**EXERCISE MATERIALS**
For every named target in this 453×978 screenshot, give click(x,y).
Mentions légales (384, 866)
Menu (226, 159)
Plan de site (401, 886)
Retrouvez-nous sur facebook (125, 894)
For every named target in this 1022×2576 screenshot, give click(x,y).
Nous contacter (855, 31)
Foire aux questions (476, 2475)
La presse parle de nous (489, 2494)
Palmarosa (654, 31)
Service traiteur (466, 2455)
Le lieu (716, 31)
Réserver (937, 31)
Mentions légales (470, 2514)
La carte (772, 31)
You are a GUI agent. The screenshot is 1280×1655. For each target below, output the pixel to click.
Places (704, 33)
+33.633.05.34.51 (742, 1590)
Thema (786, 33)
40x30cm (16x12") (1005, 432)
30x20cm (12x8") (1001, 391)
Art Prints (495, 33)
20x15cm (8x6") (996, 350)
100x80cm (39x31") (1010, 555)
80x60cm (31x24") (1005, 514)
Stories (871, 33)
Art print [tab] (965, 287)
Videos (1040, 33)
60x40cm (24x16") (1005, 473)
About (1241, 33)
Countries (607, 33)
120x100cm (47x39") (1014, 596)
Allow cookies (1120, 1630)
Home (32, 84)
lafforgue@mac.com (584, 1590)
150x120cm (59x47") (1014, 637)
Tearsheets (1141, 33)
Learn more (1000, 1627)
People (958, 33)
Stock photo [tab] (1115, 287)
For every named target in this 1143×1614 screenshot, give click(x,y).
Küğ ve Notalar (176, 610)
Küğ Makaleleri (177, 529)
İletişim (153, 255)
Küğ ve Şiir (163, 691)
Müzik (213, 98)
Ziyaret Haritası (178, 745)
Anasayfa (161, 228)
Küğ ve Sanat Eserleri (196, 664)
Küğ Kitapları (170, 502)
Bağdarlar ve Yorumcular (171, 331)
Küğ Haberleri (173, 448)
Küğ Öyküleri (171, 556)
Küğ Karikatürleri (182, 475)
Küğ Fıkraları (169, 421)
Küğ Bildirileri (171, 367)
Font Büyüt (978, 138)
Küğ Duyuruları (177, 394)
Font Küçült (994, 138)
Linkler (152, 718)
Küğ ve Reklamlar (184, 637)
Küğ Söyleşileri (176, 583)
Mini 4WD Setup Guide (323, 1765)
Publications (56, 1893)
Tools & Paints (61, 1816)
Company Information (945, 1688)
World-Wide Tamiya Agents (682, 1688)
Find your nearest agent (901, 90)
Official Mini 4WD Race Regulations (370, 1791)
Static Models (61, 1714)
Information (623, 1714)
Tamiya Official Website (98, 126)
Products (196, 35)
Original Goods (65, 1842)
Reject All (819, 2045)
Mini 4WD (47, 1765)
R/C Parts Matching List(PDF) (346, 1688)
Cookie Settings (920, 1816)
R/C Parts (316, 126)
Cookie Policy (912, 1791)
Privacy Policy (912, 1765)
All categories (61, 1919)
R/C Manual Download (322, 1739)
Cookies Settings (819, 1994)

**WHAT IS BEING ASKED**
Convert the lines above into a JSON list of strings, one string per line, leaving out blank lines.

**RESULT OF THE TASK**
[
  "For every named target in this 453×978 screenshot, give click(x,y).",
  "Mentions légales (384, 866)",
  "Menu (226, 159)",
  "Plan de site (401, 886)",
  "Retrouvez-nous sur facebook (125, 894)",
  "For every named target in this 1022×2576 screenshot, give click(x,y).",
  "Nous contacter (855, 31)",
  "Foire aux questions (476, 2475)",
  "La presse parle de nous (489, 2494)",
  "Palmarosa (654, 31)",
  "Service traiteur (466, 2455)",
  "Le lieu (716, 31)",
  "Réserver (937, 31)",
  "Mentions légales (470, 2514)",
  "La carte (772, 31)",
  "You are a GUI agent. The screenshot is 1280×1655. For each target below, output the pixel to click.",
  "Places (704, 33)",
  "+33.633.05.34.51 (742, 1590)",
  "Thema (786, 33)",
  "40x30cm (16x12\") (1005, 432)",
  "30x20cm (12x8\") (1001, 391)",
  "Art Prints (495, 33)",
  "20x15cm (8x6\") (996, 350)",
  "100x80cm (39x31\") (1010, 555)",
  "80x60cm (31x24\") (1005, 514)",
  "Stories (871, 33)",
  "Art print [tab] (965, 287)",
  "Videos (1040, 33)",
  "60x40cm (24x16\") (1005, 473)",
  "About (1241, 33)",
  "Countries (607, 33)",
  "120x100cm (47x39\") (1014, 596)",
  "Allow cookies (1120, 1630)",
  "Home (32, 84)",
  "lafforgue@mac.com (584, 1590)",
  "150x120cm (59x47\") (1014, 637)",
  "Tearsheets (1141, 33)",
  "Learn more (1000, 1627)",
  "People (958, 33)",
  "Stock photo [tab] (1115, 287)",
  "For every named target in this 1143×1614 screenshot, give click(x,y).",
  "Küğ ve Notalar (176, 610)",
  "Küğ Makaleleri (177, 529)",
  "İletişim (153, 255)",
  "Küğ ve Şiir (163, 691)",
  "Müzik (213, 98)",
  "Ziyaret Haritası (178, 745)",
  "Anasayfa (161, 228)",
  "Küğ ve Sanat Eserleri (196, 664)",
  "Küğ Kitapları (170, 502)",
  "Bağdarlar ve Yorumcular (171, 331)",
  "Küğ Haberleri (173, 448)",
  "Küğ Öyküleri (171, 556)",
  "Küğ Karikatürleri (182, 475)",
  "Küğ Fıkraları (169, 421)",
  "Küğ Bildirileri (171, 367)",
  "Font Büyüt (978, 138)",
  "Küğ Duyuruları (177, 394)",
  "Font Küçült (994, 138)",
  "Linkler (152, 718)",
  "Küğ ve Reklamlar (184, 637)",
  "Küğ Söyleşileri (176, 583)",
  "Mini 4WD Setup Guide (323, 1765)",
  "Publications (56, 1893)",
  "Tools & Paints (61, 1816)",
  "Company Information (945, 1688)",
  "World-Wide Tamiya Agents (682, 1688)",
  "Find your nearest agent (901, 90)",
  "Official Mini 4WD Race Regulations (370, 1791)",
  "Static Models (61, 1714)",
  "Information (623, 1714)",
  "Tamiya Official Website (98, 126)",
  "Products (196, 35)",
  "Original Goods (65, 1842)",
  "Reject All (819, 2045)",
  "Mini 4WD (47, 1765)",
  "R/C Parts Matching List(PDF) (346, 1688)",
  "Cookie Settings (920, 1816)",
  "R/C Parts (316, 126)",
  "Cookie Policy (912, 1791)",
  "Privacy Policy (912, 1765)",
  "All categories (61, 1919)",
  "R/C Manual Download (322, 1739)",
  "Cookies Settings (819, 1994)"
]